Food has nutritional value that comes from the actual ingredients, but as I have mentioned before, nourishment comes in many forms: we can feel nourished by our spiritual practice, intimacy, positive emotions, friendships, touch, massage, memories, love, creativity, and so on. So in many cases, when we get more fulfilled in these areas in our life, we end up needing less actual food. In this case, my eating too much pannukakku, which contains some ingredients that I normally can’t tolerate, got “neutralized” by the positive effect it had on my emotional/feeling body. So it works both ways.

When we learn to see our body as a multidimensional being, rather than just a physical body, we cultivate the sensitivity to feed ourselves in a new, richer and more creative way that will support our aligned action and purpose in the world.

During this holiday season, find or prepare a dish that you have not had for a long time, maybe since you were a child. Enjoy the process by making it special, whatever that means for you. Perhaps say a prayer before you start making the food and express your gratitude to your ancestors and the person who used to make this particular food for you as a child. When you sit down to eat this food, really pay attention to your body, your feelings, your heart, your mind, and your posture. Notice what shifts within you. Do your best to make the connection between your physical body and your emotional body. Do you find yourself wanting to eat more, or less, than usual? Are you laughing, or crying, or feeling the need to do so? Do you find yourself wanting to talk more? Or be more quiet?

The purpose of this exercise is to simply experience the multiple functions food has in our lives.

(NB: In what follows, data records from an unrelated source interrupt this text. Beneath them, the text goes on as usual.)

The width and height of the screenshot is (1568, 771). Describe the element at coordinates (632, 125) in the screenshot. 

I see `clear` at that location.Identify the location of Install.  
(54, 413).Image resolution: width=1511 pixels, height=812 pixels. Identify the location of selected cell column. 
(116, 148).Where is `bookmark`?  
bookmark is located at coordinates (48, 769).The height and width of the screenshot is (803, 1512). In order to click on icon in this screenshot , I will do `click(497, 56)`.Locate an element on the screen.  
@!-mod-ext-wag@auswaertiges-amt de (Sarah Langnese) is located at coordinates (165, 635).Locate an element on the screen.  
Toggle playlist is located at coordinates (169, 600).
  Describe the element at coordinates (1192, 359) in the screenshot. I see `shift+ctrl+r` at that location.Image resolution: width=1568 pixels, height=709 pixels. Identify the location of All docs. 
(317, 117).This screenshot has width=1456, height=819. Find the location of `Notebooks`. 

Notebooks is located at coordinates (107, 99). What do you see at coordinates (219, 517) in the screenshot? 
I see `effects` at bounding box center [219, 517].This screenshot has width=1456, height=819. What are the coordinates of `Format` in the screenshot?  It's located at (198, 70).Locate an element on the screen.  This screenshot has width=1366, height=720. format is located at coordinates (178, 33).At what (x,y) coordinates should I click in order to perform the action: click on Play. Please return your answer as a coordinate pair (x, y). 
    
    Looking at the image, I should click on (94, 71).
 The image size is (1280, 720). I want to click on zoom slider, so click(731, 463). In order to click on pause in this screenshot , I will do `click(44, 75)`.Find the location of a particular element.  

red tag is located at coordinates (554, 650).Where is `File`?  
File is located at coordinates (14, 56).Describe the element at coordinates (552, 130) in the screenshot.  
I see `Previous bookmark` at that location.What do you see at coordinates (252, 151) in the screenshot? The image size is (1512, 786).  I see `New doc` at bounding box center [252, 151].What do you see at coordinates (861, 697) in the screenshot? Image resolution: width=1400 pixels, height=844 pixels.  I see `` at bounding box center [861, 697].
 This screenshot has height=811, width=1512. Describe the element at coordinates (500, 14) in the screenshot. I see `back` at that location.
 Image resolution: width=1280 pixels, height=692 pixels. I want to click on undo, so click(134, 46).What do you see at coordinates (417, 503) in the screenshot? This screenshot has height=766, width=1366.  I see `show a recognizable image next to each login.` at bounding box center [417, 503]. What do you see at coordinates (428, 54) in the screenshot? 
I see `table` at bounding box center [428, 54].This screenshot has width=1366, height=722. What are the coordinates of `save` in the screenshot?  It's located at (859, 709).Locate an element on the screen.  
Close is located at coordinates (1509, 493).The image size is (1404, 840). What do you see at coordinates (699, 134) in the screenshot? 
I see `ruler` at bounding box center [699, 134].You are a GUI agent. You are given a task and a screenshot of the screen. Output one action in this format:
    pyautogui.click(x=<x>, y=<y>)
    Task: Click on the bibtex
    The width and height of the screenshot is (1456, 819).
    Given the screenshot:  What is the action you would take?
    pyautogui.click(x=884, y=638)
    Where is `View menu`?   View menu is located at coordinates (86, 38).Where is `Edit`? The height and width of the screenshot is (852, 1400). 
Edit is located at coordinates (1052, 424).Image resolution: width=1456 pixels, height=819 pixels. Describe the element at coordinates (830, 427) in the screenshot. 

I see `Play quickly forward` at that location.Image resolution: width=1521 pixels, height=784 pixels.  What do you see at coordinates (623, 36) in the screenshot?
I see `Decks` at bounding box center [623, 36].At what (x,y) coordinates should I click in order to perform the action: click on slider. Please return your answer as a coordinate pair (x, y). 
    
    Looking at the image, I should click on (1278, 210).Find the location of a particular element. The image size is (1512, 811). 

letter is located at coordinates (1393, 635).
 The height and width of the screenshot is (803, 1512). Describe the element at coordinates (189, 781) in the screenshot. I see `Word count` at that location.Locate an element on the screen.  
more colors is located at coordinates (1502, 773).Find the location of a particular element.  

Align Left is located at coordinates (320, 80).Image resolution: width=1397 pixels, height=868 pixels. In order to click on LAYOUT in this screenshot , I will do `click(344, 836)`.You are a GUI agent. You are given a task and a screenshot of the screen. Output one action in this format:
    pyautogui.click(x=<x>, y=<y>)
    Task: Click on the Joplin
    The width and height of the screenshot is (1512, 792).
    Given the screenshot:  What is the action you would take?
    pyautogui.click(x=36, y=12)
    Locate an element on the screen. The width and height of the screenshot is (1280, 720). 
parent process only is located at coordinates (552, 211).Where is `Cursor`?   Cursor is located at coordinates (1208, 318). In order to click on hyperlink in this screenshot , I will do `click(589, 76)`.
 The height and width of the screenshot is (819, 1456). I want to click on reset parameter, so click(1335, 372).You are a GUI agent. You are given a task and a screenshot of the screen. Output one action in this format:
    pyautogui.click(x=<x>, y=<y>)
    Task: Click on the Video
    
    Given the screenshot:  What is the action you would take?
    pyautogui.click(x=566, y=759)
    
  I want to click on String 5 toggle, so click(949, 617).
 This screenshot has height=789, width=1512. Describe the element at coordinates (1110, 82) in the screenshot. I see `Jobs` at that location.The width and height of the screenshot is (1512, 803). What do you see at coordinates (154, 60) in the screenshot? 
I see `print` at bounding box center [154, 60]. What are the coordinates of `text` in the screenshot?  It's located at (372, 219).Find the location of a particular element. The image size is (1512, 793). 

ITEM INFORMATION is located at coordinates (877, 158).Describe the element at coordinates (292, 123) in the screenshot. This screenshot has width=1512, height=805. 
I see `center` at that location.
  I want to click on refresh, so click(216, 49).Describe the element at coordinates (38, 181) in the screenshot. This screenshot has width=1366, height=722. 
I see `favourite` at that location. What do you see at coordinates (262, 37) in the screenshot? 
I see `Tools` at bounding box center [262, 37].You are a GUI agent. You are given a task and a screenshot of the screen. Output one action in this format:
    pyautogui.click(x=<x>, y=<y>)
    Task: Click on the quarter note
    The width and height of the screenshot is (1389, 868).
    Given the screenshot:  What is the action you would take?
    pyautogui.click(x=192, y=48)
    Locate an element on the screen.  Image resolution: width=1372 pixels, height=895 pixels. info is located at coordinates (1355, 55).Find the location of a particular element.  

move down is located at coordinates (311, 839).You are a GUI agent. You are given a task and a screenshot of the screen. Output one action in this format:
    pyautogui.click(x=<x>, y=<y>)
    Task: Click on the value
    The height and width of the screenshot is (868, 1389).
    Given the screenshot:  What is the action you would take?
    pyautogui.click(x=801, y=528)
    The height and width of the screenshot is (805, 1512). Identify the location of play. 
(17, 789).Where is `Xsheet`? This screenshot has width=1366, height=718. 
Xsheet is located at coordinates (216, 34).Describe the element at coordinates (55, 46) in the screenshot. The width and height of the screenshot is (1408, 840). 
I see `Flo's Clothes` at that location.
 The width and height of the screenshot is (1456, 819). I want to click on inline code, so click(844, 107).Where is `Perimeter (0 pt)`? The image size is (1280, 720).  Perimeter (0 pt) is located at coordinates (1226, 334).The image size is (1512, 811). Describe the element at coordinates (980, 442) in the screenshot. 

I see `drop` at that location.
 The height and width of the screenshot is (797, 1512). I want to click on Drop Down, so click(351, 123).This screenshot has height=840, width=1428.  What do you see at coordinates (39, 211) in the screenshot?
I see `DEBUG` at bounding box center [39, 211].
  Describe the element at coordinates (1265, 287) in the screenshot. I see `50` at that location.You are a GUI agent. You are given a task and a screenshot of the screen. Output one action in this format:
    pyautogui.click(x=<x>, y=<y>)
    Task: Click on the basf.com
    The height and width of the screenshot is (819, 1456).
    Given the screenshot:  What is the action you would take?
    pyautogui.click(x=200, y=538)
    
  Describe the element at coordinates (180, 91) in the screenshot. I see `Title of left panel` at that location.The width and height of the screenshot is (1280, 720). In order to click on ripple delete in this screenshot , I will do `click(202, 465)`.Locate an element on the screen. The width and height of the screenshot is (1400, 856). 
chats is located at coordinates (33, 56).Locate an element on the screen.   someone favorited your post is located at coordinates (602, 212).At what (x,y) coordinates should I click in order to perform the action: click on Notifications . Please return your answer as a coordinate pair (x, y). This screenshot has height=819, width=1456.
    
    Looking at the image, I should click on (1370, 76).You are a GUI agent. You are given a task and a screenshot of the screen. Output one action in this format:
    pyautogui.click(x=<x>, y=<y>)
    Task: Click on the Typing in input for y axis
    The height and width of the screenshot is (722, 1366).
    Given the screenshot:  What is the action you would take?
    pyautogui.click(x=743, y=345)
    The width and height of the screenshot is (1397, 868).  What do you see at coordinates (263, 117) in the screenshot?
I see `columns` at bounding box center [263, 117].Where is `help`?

It is not only fuel for our body, but also fuel for our dreams, our potential, our purpose. Next time we feel like we are drifting away from our passion and purpose, let’s take a look at our plates and ask ourselves, what is no longer working? What foods need to go, and what foods do I need more of? Or, when we are gaining weight and our body feels stagnant and heavy, let’s ask ourselves, do I have enough play in my life? Have I been feeding my creativity enough? Have I moved my body the way it wants to be moved?

Food is energy, and so are you. Master it, and you will master your reality.